Le Magazine littéraire, septembre 1980, par Hubert Juin
Le journalier de Bousquet
Nous n’en aurons jamais fini de parler de Joë Bousquet ! Nous n’en viendrons jamais à bout, – et c’est tant mieux ! Cet homme-là (qui fut l’écrivain le plus déterminé, celui qui connut au plus proche la solitude des mots) persiste à nous questionner. C’est-à-dire : à prétendre que nos réponses sont l’espace même de la Question. Ici, dans cet ouvrage miraculeusement retrouvé, Papillon de neige, Joë Bousquet, selon sa coutume, dresse cadastre de son aventure langagière. Il faut en effet se souvenir que Bousquet, privé de son corps, le libérait dans une écriture qui le devançait. Telle démarche nous a ouvert la voie. J’entends que c’est grâce à Bousquet que nous avons appris que les mots n’étaient pas des choses, – mais que nous étions des êtres de mots. À la limite : que l’« être » était muet !

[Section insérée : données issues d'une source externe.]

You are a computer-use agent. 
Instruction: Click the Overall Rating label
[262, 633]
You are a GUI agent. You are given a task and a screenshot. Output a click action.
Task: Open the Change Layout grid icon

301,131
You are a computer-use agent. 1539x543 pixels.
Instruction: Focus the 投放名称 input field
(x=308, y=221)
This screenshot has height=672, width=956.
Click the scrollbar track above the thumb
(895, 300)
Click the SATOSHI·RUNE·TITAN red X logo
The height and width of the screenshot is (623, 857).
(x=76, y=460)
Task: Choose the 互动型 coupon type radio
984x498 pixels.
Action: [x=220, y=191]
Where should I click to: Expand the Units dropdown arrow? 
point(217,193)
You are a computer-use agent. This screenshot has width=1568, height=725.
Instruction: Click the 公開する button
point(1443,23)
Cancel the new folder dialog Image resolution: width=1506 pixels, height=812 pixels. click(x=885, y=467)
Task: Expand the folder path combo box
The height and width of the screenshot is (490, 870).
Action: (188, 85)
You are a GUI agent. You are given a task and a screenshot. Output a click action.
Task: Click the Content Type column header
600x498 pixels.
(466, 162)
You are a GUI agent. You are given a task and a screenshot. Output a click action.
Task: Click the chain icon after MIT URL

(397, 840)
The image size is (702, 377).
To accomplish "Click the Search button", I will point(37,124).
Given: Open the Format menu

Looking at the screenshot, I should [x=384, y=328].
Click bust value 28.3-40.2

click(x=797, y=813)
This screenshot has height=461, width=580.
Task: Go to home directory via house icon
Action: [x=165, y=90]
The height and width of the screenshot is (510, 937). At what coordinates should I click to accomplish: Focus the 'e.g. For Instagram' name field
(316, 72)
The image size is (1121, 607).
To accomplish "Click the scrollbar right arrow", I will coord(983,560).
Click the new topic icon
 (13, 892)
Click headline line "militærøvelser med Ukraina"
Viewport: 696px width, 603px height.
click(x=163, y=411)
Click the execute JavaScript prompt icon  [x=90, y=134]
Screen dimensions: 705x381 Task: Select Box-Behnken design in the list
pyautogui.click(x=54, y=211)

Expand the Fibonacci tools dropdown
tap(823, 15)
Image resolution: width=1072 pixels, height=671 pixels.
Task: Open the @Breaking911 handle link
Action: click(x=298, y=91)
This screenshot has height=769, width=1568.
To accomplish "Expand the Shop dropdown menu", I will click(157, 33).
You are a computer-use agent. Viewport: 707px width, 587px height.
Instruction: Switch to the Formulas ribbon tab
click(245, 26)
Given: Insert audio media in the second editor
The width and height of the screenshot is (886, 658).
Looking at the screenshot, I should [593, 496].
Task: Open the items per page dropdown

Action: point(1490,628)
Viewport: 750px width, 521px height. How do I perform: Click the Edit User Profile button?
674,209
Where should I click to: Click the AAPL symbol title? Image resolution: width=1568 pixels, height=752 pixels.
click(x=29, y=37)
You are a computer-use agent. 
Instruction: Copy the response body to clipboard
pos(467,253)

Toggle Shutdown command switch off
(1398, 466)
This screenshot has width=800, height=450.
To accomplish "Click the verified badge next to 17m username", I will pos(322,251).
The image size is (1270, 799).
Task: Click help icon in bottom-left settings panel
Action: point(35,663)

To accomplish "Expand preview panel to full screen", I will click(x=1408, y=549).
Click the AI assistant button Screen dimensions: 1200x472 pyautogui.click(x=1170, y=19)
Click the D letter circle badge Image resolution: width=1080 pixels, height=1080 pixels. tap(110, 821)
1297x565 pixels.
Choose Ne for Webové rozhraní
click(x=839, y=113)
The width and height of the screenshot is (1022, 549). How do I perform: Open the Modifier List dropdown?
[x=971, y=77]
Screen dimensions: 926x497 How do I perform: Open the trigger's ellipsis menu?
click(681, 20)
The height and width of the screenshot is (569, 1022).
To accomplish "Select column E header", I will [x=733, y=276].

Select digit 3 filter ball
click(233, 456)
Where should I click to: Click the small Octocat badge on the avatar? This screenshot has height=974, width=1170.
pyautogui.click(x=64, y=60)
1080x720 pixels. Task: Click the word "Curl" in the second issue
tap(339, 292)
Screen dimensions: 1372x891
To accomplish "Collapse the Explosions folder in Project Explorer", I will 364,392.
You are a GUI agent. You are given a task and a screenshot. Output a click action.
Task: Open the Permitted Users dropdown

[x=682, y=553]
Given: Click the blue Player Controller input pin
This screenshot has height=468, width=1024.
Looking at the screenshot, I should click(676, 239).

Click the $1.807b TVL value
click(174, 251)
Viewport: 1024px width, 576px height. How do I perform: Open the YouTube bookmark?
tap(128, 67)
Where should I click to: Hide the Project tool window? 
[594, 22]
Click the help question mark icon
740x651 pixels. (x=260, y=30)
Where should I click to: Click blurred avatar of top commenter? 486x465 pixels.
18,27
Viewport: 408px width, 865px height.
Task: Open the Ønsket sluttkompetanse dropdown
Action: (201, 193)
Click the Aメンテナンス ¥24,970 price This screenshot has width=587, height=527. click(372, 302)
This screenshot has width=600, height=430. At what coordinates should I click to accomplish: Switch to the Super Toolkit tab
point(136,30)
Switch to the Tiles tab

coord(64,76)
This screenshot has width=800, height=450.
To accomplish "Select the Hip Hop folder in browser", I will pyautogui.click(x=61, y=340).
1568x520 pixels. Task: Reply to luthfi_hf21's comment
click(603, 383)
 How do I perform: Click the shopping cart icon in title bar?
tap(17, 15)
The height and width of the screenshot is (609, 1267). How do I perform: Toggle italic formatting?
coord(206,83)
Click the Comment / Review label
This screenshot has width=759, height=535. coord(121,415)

Ce cahier – inédit jusqu’à présent – rameute des éclairs. Ces fragments datent de 1939 à 1942 : c’est un échelonnement grave : les années terribles, les années sordides, les années noires s’y trouvent condensées. Mais Bousquet néglige les allures provocantes du réel : il va plus loin, plus profond. Dès lors : il est plus exigeant, et plus vrai. Il parle de la femme, comme personne depuis lui : « C’est par les femmes que la poésie que j’ai toujours poursuivie doit venir à moi. » Et les verbes suivent, créant le Verbe, et « démasquant », le Monde en le faisant…
Bien sûr, Papillon de neige représente, parmi d’autres, un cahier du journalier de Joë Bousquet à cette épreuve. Ce qui est important (outre la fascinante beauté du texte), c’est de bien voir que ce cahier (entre tous) est dédié, offert au peintre Hans Bellmer. Bellmer ? Un réfugié allemand (voir les dates). Bellmer ? Un graphiste insolite, un homme de la remise en question : celui de la poupée, et des grandes retrouvailles avec l’Allemagne des Dürer et des Cranach. Bellmer enfin ? Un marginal du verbe et du dessin, un isolé, un poète majeur. C’est lui qu’en 1946 Bousquet élit comme « exécuteur » testamentaire. C’est à lui qu’il remet ce présent journal. Il sait ce qu’il fait. Autrement dit : il accomplit ce qu’il devine. Et je suis persuadé que le texte « fabuleux » qu’il consacra à Hans Bellmer dans les années 50 pour une exposition à la Galerie du Luxembourg, trouve ici raisons et racines.
Mais il faut dépasser le dédicataire et les anecdotes ! Maurice Nadeau, dans la judicieuse préface qu’il a rédigée pour cet inédit, exprime le vrai : que Joë Bousquet nous est leçon…
Et le cahier, Papillon de neige, commence ainsi : « Le vent d’un coup a changé. Il passe sur notre terre avec une force soutenue, comme s’il voulait obliger la nuit à durer toujours. » La surprenante « beauté » de ces paroles inscrites prouve que la beauté est un devoir : elle incarne l’être.